On Wed, 30 Apr 2025 at 17:41, Amit Kapila <amit(dot)kapila16(at)gmail(dot)com> wrote:
>
> On Wed, Apr 30, 2025 at 11:22 AM Tom Lane <tgl(at)sss(dot)pgh(dot)pa(dot)us> wrote:
> >
> > Xuneng Zhou pointed out on Discord that the test case added by
> > 7c99dc587 has caused repeated failures in CI --- though oddly,
> > it's not failed in the buildfarm so far as I can find.

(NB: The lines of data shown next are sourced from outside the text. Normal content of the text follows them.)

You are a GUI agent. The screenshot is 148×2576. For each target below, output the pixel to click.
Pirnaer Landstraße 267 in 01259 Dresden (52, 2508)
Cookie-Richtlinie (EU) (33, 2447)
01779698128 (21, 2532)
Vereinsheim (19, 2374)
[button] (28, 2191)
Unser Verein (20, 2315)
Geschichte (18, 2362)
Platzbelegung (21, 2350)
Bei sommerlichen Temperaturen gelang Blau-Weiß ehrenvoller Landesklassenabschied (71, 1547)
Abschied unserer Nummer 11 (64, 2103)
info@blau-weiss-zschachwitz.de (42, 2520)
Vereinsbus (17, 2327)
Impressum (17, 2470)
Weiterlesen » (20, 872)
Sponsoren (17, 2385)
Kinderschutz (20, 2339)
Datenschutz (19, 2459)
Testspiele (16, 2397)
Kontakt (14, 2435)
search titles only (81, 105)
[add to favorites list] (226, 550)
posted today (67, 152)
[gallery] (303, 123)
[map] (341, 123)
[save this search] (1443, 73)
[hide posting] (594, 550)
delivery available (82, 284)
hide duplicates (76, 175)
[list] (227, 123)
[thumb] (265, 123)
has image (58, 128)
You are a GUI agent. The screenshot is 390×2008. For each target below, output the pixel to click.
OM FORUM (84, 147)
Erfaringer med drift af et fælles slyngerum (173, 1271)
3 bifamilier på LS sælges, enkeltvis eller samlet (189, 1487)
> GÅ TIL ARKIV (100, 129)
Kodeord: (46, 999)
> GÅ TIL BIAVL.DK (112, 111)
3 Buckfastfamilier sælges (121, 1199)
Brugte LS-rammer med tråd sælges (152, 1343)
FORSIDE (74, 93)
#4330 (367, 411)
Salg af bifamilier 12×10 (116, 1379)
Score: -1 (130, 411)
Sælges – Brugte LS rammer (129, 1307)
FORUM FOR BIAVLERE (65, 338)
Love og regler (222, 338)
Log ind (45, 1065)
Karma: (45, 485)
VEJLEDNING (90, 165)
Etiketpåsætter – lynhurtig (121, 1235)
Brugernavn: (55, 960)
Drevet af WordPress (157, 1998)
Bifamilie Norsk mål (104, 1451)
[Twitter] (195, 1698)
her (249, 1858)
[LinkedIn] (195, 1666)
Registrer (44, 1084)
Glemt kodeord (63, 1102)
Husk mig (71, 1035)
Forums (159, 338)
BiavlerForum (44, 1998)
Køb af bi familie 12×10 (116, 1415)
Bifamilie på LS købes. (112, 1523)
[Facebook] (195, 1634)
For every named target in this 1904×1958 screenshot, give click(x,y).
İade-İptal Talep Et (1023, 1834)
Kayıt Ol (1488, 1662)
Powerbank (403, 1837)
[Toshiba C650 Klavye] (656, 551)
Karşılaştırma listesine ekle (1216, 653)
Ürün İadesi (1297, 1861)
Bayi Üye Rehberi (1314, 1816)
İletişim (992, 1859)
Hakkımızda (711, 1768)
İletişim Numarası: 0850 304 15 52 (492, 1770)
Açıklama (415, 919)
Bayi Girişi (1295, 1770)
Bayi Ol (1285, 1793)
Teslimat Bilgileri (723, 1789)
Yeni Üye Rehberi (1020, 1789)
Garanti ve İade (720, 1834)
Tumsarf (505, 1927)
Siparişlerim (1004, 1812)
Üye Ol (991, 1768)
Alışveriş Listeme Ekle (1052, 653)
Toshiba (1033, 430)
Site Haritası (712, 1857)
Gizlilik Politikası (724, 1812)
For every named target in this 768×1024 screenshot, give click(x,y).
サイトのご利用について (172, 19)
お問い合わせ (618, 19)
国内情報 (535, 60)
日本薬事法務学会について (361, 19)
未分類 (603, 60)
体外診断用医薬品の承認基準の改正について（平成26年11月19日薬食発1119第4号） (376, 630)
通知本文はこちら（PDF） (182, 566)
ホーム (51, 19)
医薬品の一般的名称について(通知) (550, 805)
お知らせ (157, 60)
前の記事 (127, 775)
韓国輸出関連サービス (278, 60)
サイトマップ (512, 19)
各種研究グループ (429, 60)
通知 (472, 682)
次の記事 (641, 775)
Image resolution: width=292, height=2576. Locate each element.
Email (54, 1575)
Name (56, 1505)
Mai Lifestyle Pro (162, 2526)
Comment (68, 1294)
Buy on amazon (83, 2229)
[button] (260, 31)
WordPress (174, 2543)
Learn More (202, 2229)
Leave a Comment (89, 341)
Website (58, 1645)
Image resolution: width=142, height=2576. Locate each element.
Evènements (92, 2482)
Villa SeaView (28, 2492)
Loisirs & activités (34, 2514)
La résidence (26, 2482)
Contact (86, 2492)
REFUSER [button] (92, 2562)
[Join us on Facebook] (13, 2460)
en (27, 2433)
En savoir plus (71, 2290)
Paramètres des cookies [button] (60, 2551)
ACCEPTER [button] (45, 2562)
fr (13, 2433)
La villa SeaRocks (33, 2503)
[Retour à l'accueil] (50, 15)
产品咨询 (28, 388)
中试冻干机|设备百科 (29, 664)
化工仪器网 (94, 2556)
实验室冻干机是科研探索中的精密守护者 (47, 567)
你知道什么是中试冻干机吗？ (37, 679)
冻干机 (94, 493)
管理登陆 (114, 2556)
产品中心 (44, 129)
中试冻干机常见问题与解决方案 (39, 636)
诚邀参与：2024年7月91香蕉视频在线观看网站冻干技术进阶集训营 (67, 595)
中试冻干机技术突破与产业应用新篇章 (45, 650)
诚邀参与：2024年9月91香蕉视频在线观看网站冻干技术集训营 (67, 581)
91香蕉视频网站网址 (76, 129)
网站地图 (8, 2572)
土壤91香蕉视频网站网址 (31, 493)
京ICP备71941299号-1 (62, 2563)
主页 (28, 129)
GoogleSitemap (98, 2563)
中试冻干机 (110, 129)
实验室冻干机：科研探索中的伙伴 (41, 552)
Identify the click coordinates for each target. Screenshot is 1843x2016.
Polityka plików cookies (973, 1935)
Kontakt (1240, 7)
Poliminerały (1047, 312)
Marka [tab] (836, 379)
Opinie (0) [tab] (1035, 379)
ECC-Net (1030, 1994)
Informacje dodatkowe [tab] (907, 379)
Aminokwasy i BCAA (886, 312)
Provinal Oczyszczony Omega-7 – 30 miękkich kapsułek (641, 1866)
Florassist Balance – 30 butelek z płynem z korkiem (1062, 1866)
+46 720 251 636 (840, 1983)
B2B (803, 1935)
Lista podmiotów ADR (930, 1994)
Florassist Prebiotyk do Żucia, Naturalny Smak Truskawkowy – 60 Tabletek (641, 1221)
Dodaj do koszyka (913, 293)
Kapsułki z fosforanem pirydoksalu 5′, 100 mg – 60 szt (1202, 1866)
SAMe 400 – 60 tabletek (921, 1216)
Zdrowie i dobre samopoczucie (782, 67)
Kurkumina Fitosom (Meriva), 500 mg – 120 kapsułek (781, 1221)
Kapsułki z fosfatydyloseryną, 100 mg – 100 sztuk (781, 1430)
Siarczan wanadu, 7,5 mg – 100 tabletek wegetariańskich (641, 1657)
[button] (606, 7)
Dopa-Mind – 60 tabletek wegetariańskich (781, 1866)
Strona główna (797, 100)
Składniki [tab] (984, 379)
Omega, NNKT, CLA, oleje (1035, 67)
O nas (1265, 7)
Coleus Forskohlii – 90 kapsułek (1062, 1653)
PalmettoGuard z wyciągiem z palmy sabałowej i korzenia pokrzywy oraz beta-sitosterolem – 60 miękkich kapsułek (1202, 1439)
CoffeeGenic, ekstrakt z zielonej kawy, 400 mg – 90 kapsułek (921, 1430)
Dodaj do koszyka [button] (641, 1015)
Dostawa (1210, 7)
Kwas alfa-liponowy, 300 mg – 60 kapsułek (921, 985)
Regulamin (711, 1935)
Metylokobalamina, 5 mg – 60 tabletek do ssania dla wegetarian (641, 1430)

The
> > failures look like
> >
> > timed out waiting for match: (?^:WARNING: ( [A-Z0-9]+:)? skipped loading publication: tap_pub_3) at /tmp/cirrus-ci-build/src/test/subscription/t/024_add_drop_pub.pl line 103.
> >
>
> I analyzed the relevant publisher-side CI Logs [1]:
> ...
> 2025-04-19 08:24:14.096 UTC [21961][client backend]
> [024_add_drop_pub.pl][7/4:0] LOG: statement: INSERT INTO tab_3
> values(1)
> 2025-04-19 08:24:14.098 UTC [21961][client backend]
> [024_add_drop_pub.pl][:0] LOG: disconnection: session time:
> 0:00:00.003 user=postgres database=postgres host=[local]
> 2025-04-19 08:24:14.108 UTC [21797][walsender] [tap_sub][30/0:0] LOG:
> released logical replication slot "tap_sub"
> 2025-04-19 08:24:14.108 UTC [21797][walsender] [tap_sub][:0] LOG:
> disconnection: session time: 0:00:00.329 user=postgres
> database=postgres host=[local]
> 2025-04-19 08:24:14.127 UTC [21979][not initialized] [[unknown]][:0]
> LOG: connection received: host=[local]
> 2025-04-19 08:24:14.128 UTC [21979][walsender] [[unknown]][23/5:0]
> LOG: connection authenticated: user="postgres" method=trust
> (/tmp/cirrus-ci-build/build/testrun/subscription/024_add_drop_pub/data/t_024_add_drop_pub_publisher_data/pgdata/pg_hba.conf:117)
> 2025-04-19 08:24:14.128 UTC [21979][walsender] [[unknown]][23/5:0]
> LOG: replication connection authorized: user=postgres
> application_name=tap_sub
> 2025-04-19 08:24:14.129 UTC [21979][walsender] [tap_sub][23/6:0] LOG:
> statement: SELECT pg_catalog.set_config('search_path', '', false);
> 2025-04-19 08:24:14.130 UTC [21979][walsender] [tap_sub][23/0:0] LOG:
> received replication command: IDENTIFY_SYSTEM
> 2025-04-19 08:24:14.130 UTC [21979][walsender] [tap_sub][23/0:0]
> STATEMENT: IDENTIFY_SYSTEM
> 2025-04-19 08:24:14.131 UTC [21979][walsender] [tap_sub][23/0:0] LOG:
> received replication command: START_REPLICATION SLOT "tap_sub" LOGICAL
> 0/0 (proto_version '4', streaming 'parallel', origin 'any',
> publication_names '"tap_pub_
> ...
>
> This shows that walsender restarts after the "INSERT INTO tab_3
> values(1)" is processed by the previous walsender ("released logical
> replication slot "tap_sub"" is after "INSERT INTO tab_3 values(1)").
> So, it is possible that the old apply worker has sent the confirmation
> of WAL received location after the Insert (due to keep_alive message
> handling). So, after the restart, the new walsender will start
> processing WAL after the INSERT and wait for the skipped message LOG
> timed out.
>
> Considering the above theory is correct, after "ALTER SUBSCRIPTION
> tap_sub SET PUBLICATION tap_pub_3", we should wait for the new
> walsender to restart. We are already doing the same for a similar case
> in 001_rep_changes.pl (See "# check that change of connection string
> and/or publication list causes restart of subscription workers. We
> check the state along with application_name to ensure that the
> walsender is (re)started.).
>
> Unfortunately, I will be away for the rest of the week. In the
> meantime, if you or someone else is able to reproduce and fix it, then
> good; otherwise, I'll take care of it after I return.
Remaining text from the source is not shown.